It’s Sujata here...long time since been on here... was wondering do you know about the lates research currently at NIH for a pill medication for adults with SCA already in phase 2 one last phase and it’s ready for FDA approval that any hematologist can prescribe and the patient can pick it up! It might be doctor has to apply to a specialty Pharmacy. however for those adult like me living with SCA and no chance at stem cell transplant due to no blood relatives (since I’m adopted) also I’m not a candidate for a liver transplant even though my liver is at 1/2 function from Cirrosis (as you know iron-overload)!
This new pill will be able to change the morphology of all the sickle cells! It’s like cancer but only positive it targets the red cells in the bone marrow level that are predestined to be sickle and changes them before sent out in circulation to be come more oval like shape and size! Then the pill helps to make an over population so as to overwhelm any stragglers of sickle cells whom don’t change but the percentage is very low thacould be wrobu
Therefore these new (non sickle cells) will have not pointed parts to what I like to call ‘traffic jams’ especially around the joints, but as you know a crisis can happ anywhere at anytime even when we think we having a great day!

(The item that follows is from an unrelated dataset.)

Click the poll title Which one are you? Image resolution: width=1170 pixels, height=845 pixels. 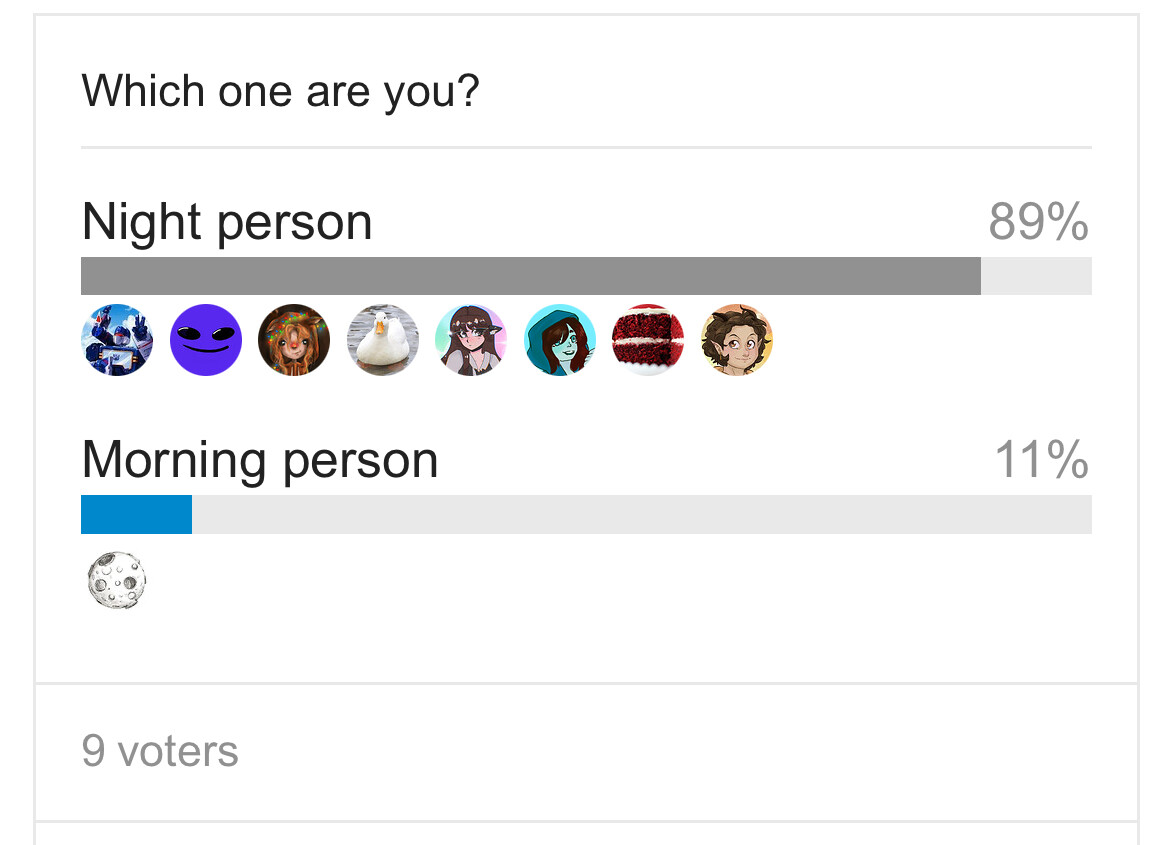tap(281, 92)
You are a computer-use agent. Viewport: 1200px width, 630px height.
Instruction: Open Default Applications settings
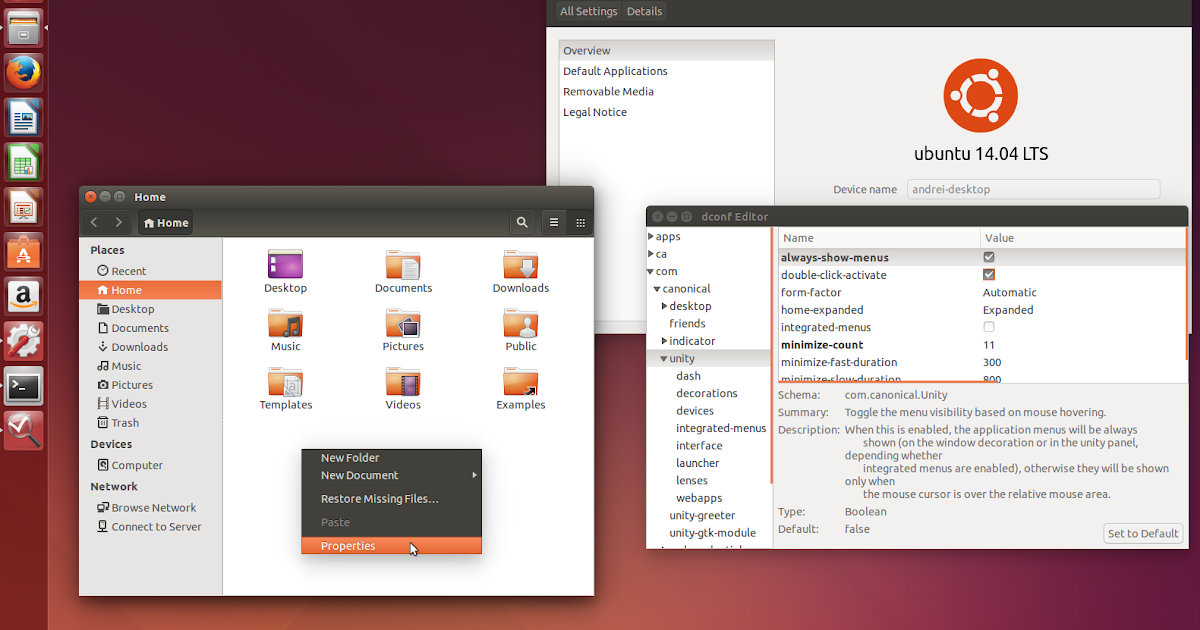[x=615, y=71]
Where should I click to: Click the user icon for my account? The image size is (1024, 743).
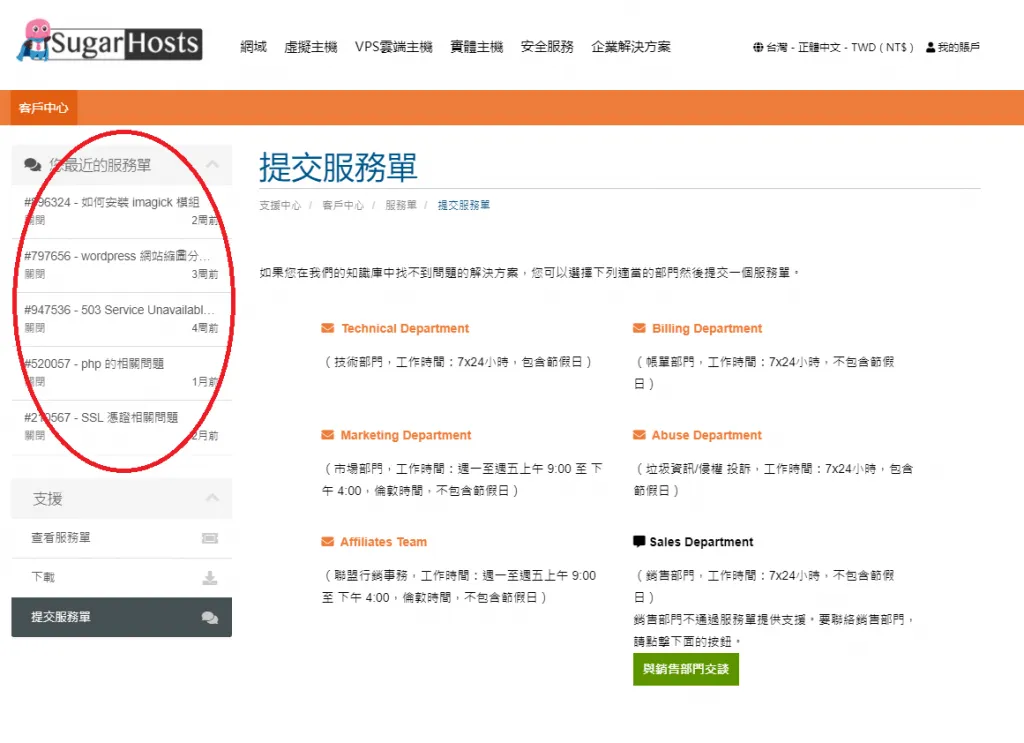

The oval shape allows it to carry more O2 through out the system he and resolving other flowing issues such as preventing clots .
Amazing right a true miracle at least for me! And I thank God I’m was born in this generation with science and technology.
Saw your post about getting into UT grad school. Congrats! Austin has a pretty good network since the Sickle Cell Assoc of Texas Marc Thomas foundation is based there. They are a good group that I've helped out with before. I live in Houston but I'm in Austin regularly since I have family there. Best of luck with the move and if you need anything let me know.
Thank you for the Welcome and this site has been long needed! Congrats to you for finding the need and taking initiative (the follow through: to fill the need) by connecting so many of us together through the use of IT. Information Technology gets such a bad reputation as being unhealthy for our bodies, yet we all need support, both healthy and unhealthy, but it's sometimes harder for those of us keep living with our invisible (many times inconvenient and sometimes crumbling) pain episodes to keep in touch one on one with family or close friends. Unfortunately, sometimes even those whom love us are worn out too by being our caregivers and are almost afraid to admit they need a break too! Thanks for allowing (also a brilliant idea I might add) to have those whom want to learn and educate themselves from our point of view! Although, it may only be aquated to a single star in our own Galaxy of daily living with this illness at least it's a light in the darkness and can acknowledge for ourselves we are not alone...if we just speak up or just listen to others...nor were we ever!
Hi Ade - I just posted some questions for discussion. I love the design of your website - it was well thought through!
I was wondering - did you attend last year's NIH, 2-day meeting around SC & engaging the community, or view the webcast? If not, here are links; these were excellent in my opinion, much better than the FDA community engagement meeting (held in 2014 I believe).
I have two questions around the NIH webcast:
- Would you be willing to publish the links on your website?
- Why do you think turnout was so low? I recall that last time I looked, for one day there were only about 350 people that had tuned into the webcast (I assume this was at the time of the event and does not count 'replays').